Figure 9 This image shows the operating button on the camera; a light pressure will active the LED inside the viewfinder <http://orlovac.eu/foto/x700manual.pdf>
Snapping the photo Now all that is left for me to do is to press the operating button down fully. This will cause the shutter to release for the amount of time that I have set (a mere fraction of a second) and expose the film to the different rays of light coming through my lens. These rays of light will burn an image onto the film, which holds a chemical compound sensitive to light particles. With black- and-white photography, a special kind of film called monochromatic film is used. The chemicals on this film only respond to different amounts of light hitting an area regardless of frequency. Therefore, color will not be recorded on the film. Instead, an abstraction of what the human eye sees will be reproduced on the film in grayscale.
Even if our eyes did not respond to color, however, we would still not see exactly like the film sees. Since the chemicals on the film respond to light, it is actually the brightest areas of the subject that will turn the darkest and most opaque on the film.
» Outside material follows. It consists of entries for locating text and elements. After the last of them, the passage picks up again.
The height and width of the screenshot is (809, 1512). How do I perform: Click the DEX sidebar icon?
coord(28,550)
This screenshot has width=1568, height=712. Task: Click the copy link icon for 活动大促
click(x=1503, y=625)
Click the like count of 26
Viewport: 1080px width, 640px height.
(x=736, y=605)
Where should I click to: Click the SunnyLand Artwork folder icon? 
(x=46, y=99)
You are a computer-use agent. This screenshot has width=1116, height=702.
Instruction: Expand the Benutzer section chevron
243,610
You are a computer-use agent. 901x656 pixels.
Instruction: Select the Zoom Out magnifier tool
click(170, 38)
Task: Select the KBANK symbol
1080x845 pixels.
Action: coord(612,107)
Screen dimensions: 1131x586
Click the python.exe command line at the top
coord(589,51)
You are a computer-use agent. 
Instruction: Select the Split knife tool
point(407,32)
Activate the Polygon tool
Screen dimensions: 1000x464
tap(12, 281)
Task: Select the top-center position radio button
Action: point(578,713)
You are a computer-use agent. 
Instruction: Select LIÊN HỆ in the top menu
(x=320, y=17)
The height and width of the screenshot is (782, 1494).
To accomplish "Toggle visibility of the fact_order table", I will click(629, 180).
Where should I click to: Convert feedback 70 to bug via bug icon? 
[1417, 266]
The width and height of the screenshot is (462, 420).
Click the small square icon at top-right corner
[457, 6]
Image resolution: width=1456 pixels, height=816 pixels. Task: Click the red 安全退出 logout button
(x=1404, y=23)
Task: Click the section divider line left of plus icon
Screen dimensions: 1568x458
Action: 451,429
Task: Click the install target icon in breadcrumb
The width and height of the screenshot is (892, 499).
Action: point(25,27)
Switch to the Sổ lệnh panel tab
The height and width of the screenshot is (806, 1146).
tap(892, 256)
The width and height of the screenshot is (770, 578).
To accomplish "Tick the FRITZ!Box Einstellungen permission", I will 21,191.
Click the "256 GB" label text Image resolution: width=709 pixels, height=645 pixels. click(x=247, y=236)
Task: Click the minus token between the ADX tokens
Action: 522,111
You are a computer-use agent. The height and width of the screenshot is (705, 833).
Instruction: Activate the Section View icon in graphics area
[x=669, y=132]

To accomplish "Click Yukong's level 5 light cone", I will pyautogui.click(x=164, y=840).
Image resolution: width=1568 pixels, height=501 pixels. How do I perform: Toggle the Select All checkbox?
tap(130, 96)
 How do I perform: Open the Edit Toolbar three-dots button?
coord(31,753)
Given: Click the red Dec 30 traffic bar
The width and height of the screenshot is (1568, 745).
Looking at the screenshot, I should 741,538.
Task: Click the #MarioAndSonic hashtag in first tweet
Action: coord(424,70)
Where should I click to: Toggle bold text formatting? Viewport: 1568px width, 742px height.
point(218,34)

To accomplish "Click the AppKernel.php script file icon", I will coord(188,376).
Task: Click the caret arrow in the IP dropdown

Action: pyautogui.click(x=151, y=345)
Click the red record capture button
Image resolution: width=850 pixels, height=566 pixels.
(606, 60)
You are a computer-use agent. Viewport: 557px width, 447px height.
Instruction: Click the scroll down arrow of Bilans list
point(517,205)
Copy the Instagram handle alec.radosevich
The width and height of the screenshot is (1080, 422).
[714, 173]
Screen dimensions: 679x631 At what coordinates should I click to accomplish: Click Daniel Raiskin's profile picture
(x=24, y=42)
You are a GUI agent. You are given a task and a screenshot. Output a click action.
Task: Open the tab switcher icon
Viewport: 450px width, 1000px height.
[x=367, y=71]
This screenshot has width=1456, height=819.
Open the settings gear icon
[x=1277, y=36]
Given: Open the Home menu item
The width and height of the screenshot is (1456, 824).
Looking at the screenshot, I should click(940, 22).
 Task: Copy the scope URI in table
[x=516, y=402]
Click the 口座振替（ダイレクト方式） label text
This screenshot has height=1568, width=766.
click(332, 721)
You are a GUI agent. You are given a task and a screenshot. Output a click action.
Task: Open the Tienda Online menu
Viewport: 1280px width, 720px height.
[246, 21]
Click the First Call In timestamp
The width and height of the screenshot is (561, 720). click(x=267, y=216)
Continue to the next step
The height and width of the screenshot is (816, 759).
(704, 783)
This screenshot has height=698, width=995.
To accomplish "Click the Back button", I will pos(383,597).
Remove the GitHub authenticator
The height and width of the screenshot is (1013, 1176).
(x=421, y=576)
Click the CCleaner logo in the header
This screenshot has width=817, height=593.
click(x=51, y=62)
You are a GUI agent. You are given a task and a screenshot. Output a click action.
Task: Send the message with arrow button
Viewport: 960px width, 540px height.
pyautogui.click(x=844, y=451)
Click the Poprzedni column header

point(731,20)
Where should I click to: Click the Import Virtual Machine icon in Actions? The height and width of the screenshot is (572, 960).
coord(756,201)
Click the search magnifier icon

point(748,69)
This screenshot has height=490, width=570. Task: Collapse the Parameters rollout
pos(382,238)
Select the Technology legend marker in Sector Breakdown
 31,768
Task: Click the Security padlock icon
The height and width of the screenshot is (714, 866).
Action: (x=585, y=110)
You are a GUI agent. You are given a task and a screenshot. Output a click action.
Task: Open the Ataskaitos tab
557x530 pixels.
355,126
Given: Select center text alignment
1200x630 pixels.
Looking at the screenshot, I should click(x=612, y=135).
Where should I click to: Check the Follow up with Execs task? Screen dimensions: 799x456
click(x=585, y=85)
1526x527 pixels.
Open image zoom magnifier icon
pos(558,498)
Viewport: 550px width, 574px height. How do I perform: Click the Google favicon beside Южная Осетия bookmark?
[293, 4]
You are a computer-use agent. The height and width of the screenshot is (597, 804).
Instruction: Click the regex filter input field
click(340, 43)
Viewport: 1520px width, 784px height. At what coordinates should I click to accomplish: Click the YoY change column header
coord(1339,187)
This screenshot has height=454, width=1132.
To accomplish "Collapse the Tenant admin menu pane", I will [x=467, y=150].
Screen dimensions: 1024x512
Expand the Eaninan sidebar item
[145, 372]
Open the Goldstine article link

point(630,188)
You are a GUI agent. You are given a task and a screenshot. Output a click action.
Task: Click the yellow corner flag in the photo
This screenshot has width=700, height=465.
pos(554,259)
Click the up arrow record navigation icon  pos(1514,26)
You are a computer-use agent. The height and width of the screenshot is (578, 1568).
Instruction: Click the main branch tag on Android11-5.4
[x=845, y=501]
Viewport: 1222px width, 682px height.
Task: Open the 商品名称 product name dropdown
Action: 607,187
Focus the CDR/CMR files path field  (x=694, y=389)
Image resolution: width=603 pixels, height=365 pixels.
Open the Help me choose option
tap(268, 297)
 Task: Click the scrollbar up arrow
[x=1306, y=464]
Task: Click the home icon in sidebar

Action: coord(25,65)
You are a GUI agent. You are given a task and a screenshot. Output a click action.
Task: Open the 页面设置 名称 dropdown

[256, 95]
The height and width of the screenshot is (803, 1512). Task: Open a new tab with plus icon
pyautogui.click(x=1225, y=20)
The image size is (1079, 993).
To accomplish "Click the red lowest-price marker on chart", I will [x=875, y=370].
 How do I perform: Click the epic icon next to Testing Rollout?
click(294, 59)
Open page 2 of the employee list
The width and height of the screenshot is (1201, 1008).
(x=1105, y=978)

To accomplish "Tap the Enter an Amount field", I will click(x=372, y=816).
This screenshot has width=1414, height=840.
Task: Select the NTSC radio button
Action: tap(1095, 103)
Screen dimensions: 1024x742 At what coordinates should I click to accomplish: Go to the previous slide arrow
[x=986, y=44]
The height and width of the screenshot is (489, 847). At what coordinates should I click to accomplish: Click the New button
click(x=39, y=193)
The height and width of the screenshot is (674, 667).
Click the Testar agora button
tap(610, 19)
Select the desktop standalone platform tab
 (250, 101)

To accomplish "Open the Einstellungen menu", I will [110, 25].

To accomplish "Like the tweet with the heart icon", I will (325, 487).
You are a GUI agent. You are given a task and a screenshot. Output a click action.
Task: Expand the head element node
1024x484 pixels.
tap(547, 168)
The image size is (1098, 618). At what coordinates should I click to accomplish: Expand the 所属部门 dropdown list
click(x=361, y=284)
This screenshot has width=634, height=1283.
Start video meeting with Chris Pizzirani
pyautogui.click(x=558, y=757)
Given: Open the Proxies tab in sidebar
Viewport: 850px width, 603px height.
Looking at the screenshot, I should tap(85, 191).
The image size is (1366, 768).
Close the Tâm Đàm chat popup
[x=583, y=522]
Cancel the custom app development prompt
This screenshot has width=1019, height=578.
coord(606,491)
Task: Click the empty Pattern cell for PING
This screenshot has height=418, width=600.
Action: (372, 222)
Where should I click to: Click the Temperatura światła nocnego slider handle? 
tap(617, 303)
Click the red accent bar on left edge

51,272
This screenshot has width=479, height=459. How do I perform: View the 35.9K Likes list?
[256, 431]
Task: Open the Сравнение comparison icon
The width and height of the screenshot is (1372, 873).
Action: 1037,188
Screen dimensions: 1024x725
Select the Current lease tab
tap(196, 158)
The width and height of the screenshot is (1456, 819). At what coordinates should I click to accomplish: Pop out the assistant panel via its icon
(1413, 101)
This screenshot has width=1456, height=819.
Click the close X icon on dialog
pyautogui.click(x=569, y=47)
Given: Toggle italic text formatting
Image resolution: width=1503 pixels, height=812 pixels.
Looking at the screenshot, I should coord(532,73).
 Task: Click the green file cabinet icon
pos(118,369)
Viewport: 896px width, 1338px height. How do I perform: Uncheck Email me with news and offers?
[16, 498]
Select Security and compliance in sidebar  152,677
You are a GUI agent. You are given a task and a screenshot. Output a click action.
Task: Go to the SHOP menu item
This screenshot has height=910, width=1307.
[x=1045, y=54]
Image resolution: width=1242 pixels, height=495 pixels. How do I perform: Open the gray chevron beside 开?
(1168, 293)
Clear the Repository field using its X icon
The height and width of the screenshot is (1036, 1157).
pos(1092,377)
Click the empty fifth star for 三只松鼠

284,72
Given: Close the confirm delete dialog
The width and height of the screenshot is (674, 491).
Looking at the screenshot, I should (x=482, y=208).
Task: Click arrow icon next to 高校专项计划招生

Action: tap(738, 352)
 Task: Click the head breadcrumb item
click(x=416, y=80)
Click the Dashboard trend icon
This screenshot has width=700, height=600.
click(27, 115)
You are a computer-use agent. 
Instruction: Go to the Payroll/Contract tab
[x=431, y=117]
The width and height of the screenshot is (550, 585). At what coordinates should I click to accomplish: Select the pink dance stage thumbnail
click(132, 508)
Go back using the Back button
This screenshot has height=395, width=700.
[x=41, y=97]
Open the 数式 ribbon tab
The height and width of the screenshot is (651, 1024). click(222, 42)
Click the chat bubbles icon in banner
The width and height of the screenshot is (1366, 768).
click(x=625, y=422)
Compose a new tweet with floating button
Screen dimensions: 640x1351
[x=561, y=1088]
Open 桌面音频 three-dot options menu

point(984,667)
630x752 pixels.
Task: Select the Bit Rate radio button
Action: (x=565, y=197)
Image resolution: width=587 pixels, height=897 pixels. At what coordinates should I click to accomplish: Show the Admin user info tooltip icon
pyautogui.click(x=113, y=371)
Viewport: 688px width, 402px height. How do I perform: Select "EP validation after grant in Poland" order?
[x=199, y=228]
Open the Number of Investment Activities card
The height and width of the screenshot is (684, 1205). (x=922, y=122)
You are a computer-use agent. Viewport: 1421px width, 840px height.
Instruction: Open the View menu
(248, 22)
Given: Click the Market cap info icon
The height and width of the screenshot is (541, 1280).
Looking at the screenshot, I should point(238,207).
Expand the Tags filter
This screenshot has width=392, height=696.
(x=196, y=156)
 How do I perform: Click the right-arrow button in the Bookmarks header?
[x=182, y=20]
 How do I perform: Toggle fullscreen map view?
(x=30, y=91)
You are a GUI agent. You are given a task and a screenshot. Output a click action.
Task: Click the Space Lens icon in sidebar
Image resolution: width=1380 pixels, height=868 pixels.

Subsequently, areas where fewer light particles left the subject and passed through the lens will remain light and translucent on the film. Therefore, an inverse grayscale image is recorded. This is why we usually call a used film strip a negative. For examples of negatives, see Figures 10 and 11.
Figures 10 and 11
These images show examples of negatives
All images without source were taken from the authors own portfolio Conclusion Taking a good outdoor portrait shot with a film camera is an intricate process that takes both time and careful consideration. In the end, the best way to achieve the desired outcome is to consider how we see naturally. People enjoy looking at pictures that closely resemble what they see in the natural world. Similar to the retina in a human eye, a camera needs to be properly equipped with film. Additionally, the human eye tends to favor asymmetry. Thus, positioning of the camera and the subject in such a manner is vital. Expanding on this, focusing on more than one point at a time is nearly impossible for the brain to achieve. This effect can be duplicated with a camera by setting a wide aperture. Finally, a human eye is able to make numerous alterations given various levels of light to provide the most information to our brain regarding a certain subject. With some guidance, a camera can make these slight adjustments with user- controlled shutter speeds. Ultimately, by simply pressing the operating button, a record of the subject is instantly implanted on a thin strip of film. As a result, this record can be used to communicate information regarding the subjects past life to a wide audience for years to come.